LOVE, CAREER AND FAMILY

This morning I was having breakfast with a friend of mine. We both came back in our Country for holidays. She has been six months in Berlin and now she will start a new researching project in UK. As long as we were talking about life’s projects I couldn’t stop myself from asking if I was doing the right thing; if I was following a good project or if I messed it up in name of freedom and love. When I first arrived in UK my ideas were clear: find a good job regarding my studies, settle down, have the luck to meet a great guy and start a family. Then if possible moved back to my lovely, amazing Country. I have to admit that I reached most of them in less than 2 years. I have a good flat, I have some money (or at least more than when I began my adventure). I learnt a lot about life and being independent. I have a good job but still I need to reach the right one for me. I have an amazing boyfriend and to you, dear readers, it could sound a perfect matching. But here, at home, in my little bed with the pictures on the wall, I start wondering how much it cost and still costs me. I gave up on postgraduate courses ‘cause I needed money and I couldn’t coop with the idea of living with my family or another family just to save some cash but ever starting my life. I have a great man next to my side but I lost my parents trust. Apparently, they are too worried and scared of the unknown. The question then is clear: is it fair to let fears affecting our lives? I guess that being scared is natural and extremely human. I guess that for parents is even deeper this feeling. When we were babies they woke up in the middle of the night to check if we were still breathing, later on it was about falling from a bike and suddenly it became a bigger fear day by day: will my little baby be hurt by some bullies or is he going to have a heart broken? Until one day the major fears come real: is my little kid walking down the right lane?

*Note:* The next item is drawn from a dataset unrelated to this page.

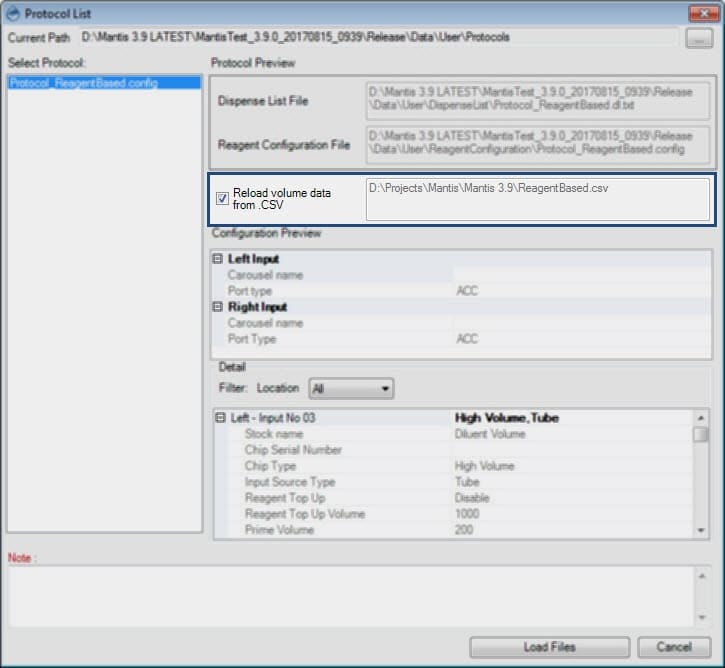Click the Protocol List title bar icon
Image resolution: width=725 pixels, height=668 pixels.
pos(14,13)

Right now I found myself in the middle of jungle. I walked inside few months ago when I chose to keep my barista job to be able to move in a good area in a great flat in the town centre. Then I chose to share my happiness and my relationship with my parents (bad move probably). Finally I chose to punish myself for the unhappiness of the others, thinking I am the cause.
I spent the last months in this dark sweaty scary painful deep forest. I blame myself for not be able to react; change my safe job for an unsecure, probably less well paid, but better one. I chose a passionate overwhelming love over my parents ideas and values. I betrayed them, I disappointed them, I run too much and too quick.
Still in the unreasonable state of my mind I am in front of a life decision: stay in UK; find a great job; keep my love close to me through the days and nights, the Good and the Bad; save and finish my project.
On the other side: go back to my own country; find a job; rebuilt the trust my parents had on me; hope that my love is going to wait for me; give up on my project.
In both cases I will hurt someone and most of all myself. But I need to find peace within myself as well and it is not possible if I know I made someone else suffering.
As I asked you before: is it fair to let the sense of guilty affecting our choices?
Honestly, dear readers, I don’t know.
They said Love is over anything else. But in one of my previous articles I was asking myself until when Love is Love. Hurting my own parents is it love? Give up on my relationship for someone else peace of mind is it love?
When does it stop the love for myself and start that one for the others?
I feel like I have an unfinished business with both sides. I tried a lot of ways out from this jungle but it’s more like a swamp: the more I try to get out, the more I move, the more I dig my own tomb.
Days and months of thinking and the answer is on my right ankle. Last year I made a tattoo with three leaves of oak tree: symbol if family. That’s my biggest value in life and I promise myself to always fight for that. So I guess the right thing to do for me is not to lose my family. I have to do it for my parents, my grannies and my brothers and sisters. I have to fight until the end of my breath for my family to have the strength of fighting for my own one, one day.